Apricot kernels banned

2 minute read


  raw apricot kernels, marketed as a cancer therapy, will be banned from sale in december. Currently apricot kernels are sold in bags up to one kilogram but Food Standards of Australia and New Zealand has intervened due to several reported cases of cyanide poisoning. Raw apricot kernels contain amygdalin which is converted to cyanide. Branded as Laetrile or […]


 

raw apricot kernels, marketed as a cancer therapy, will be banned from sale in december.

Currently apricot kernels are sold in bags up to one kilogram but Food Standards of Australia and New Zealand has intervened due to several reported cases of cyanide poisoning.

Raw apricot kernels contain amygdalin which is converted to cyanide. Branded as Laetrile or “vitamin B-17? (despite not being a vitamin), amygdalin has been sold as a miracle cancer cure since the 1950s, under the misguided premise that the cyanide targets only cancerous cells, leaving healthy cells alone.

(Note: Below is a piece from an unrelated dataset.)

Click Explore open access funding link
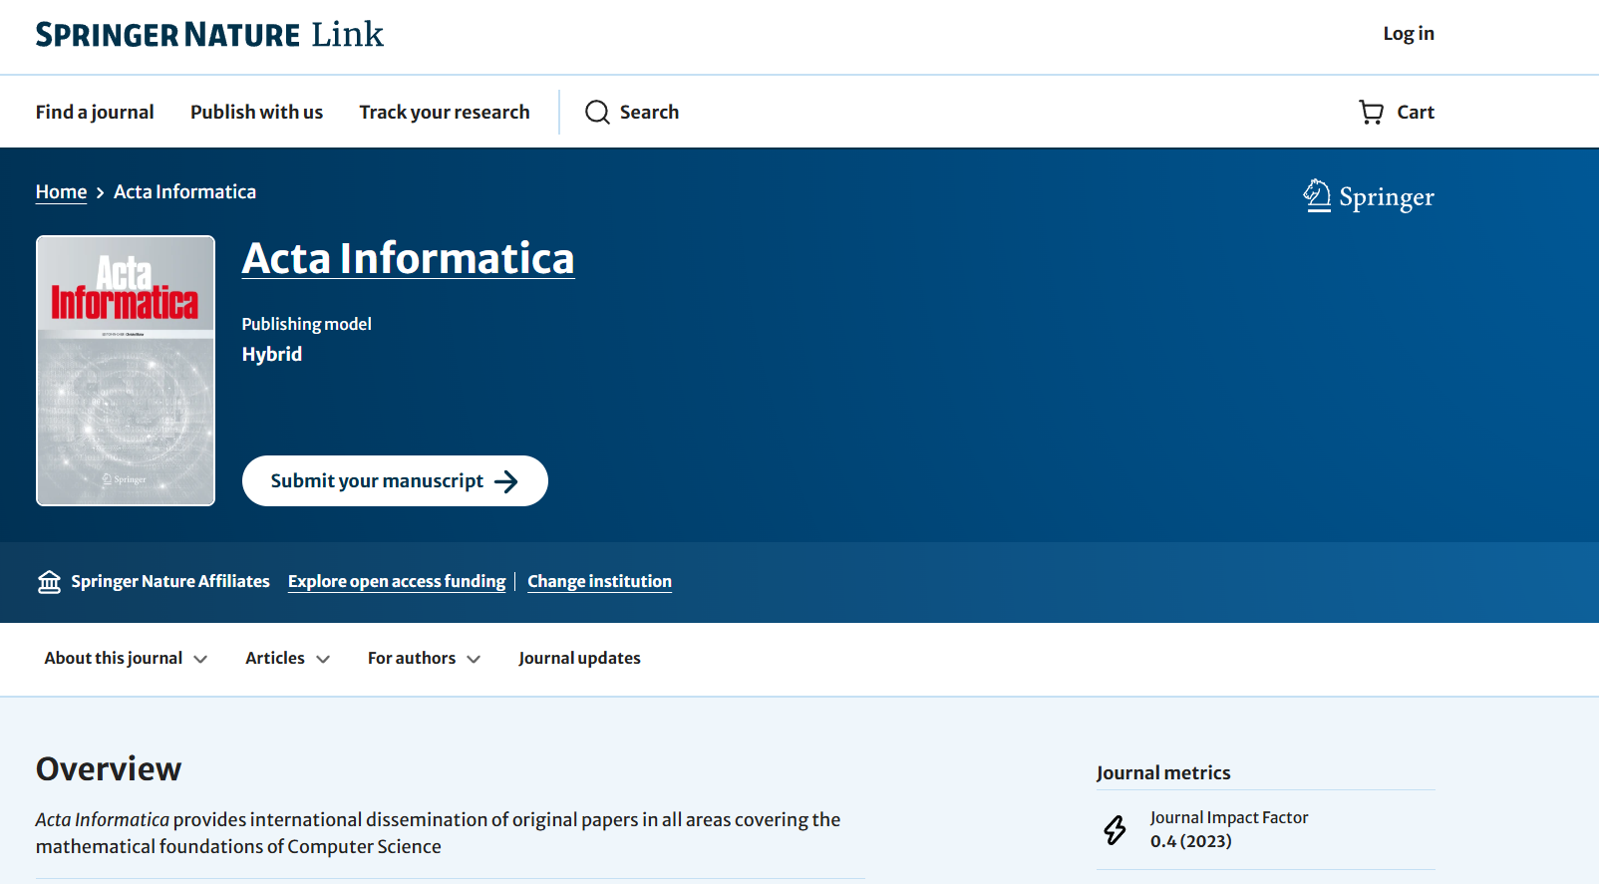1599x884 pixels. tap(397, 581)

Cancer Council Australia CEO Sanchia Aranda said: “Claims that apricot kernels can cure cancer have been circulating for decades, but there is no evidence they have any positive effect in relation to cancer. On the contrary, there are documented cases of cyanide poisoning from eating the kernels, and even deaths.”

Since 2003 there have been at least 46 phone calls to state poison information hotlines after deliberate ingestion of raw apricot kernels. In 2011, a Queenslander was hospitalised after consuming raw apricot kernels with high levels of cyanide. In 2014,  a consumer in Western Australia was hospitalised after eating raw apricot kernels.

Symptoms of cyanide poisoning include abdominal pain, headache, dizziness, short-term memory loss, confusion, flushing, palpitations, vomiting and nausea.

The ban will come into effect in early December, once the amendments to the code are gazetted.